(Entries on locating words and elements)
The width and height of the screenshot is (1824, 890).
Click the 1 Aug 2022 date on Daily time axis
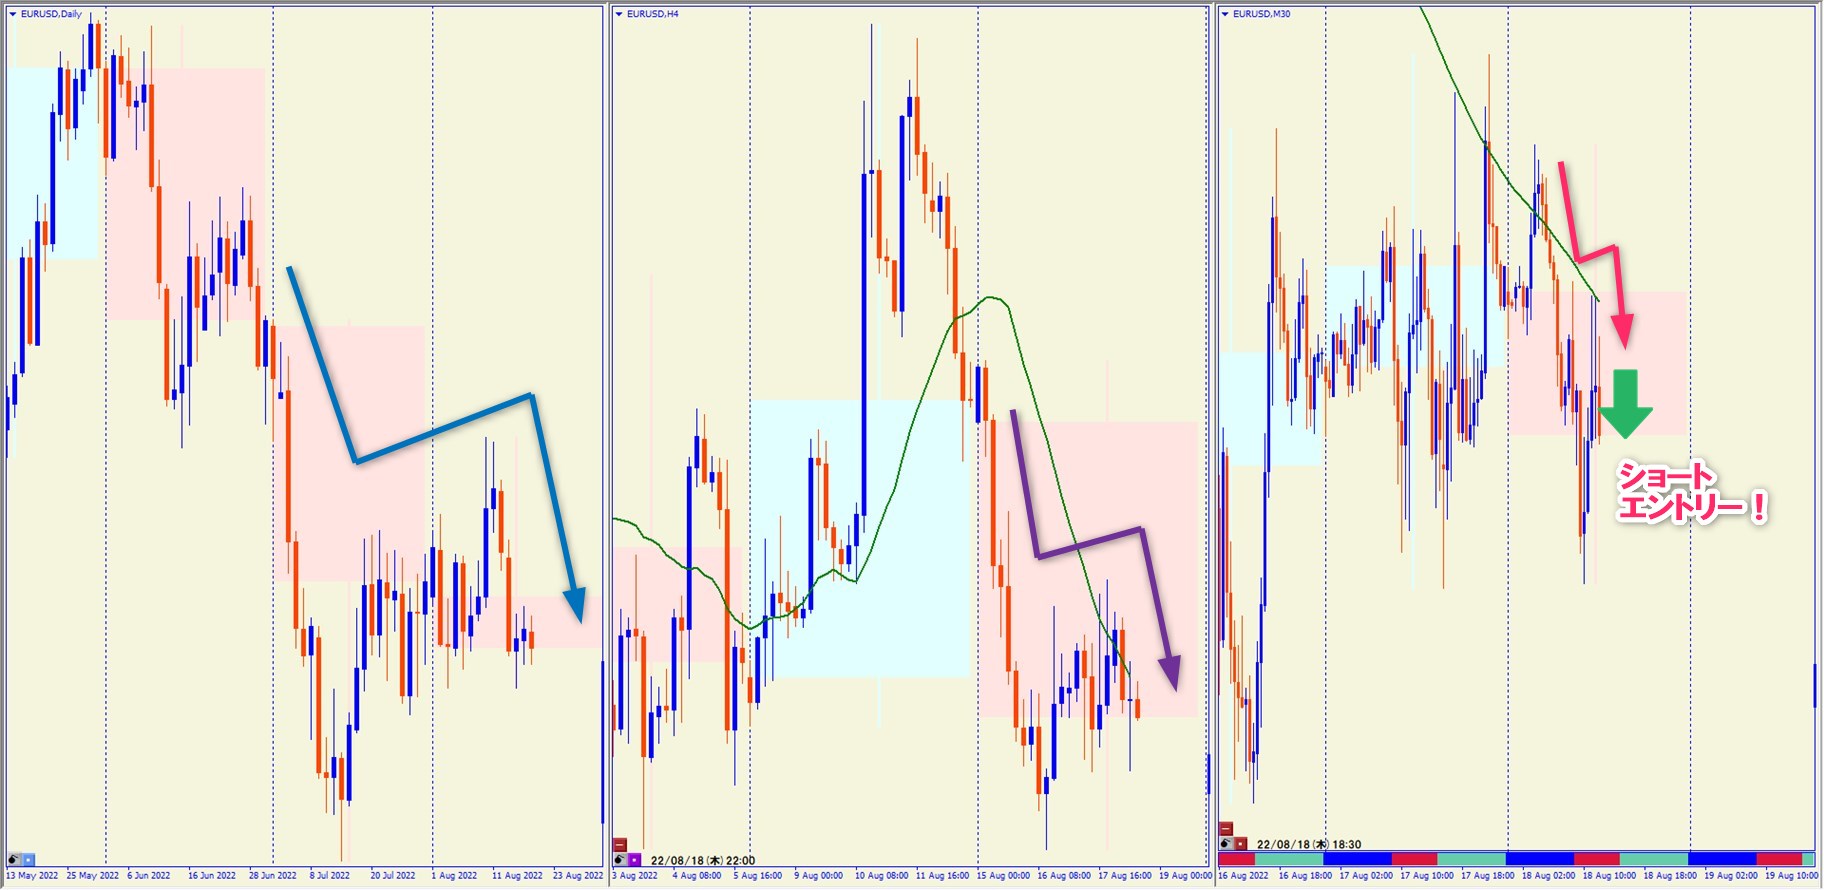(454, 876)
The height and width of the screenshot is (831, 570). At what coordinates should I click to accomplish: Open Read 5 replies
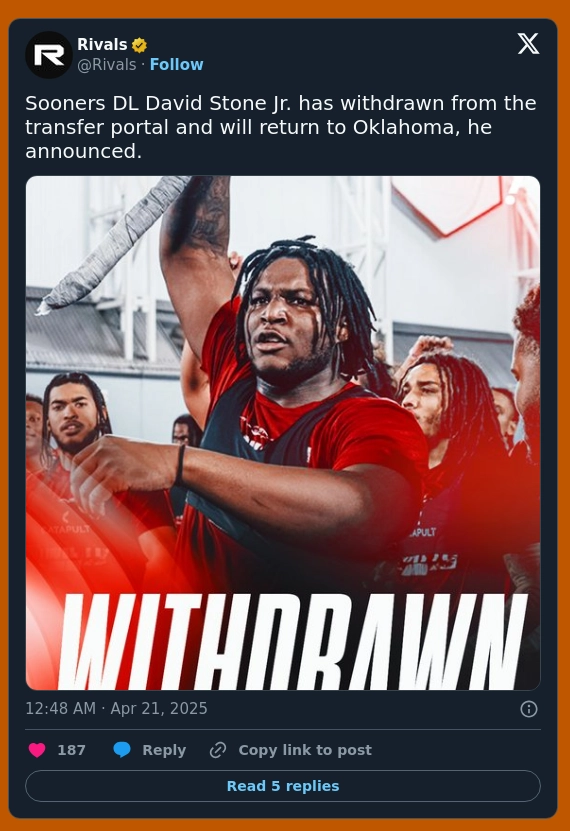pos(283,786)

### The task
Render the lines of the items above as a numbered list with blank lines omitted. Leave the pictures out.

### Exercise result
1. The width and height of the screenshot is (1824, 890).
2. Click the 1 Aug 2022 date on Daily time axis
3. (454, 876)
4. The height and width of the screenshot is (831, 570). At what coordinates should I click to accomplish: Open Read 5 replies
5. pos(283,786)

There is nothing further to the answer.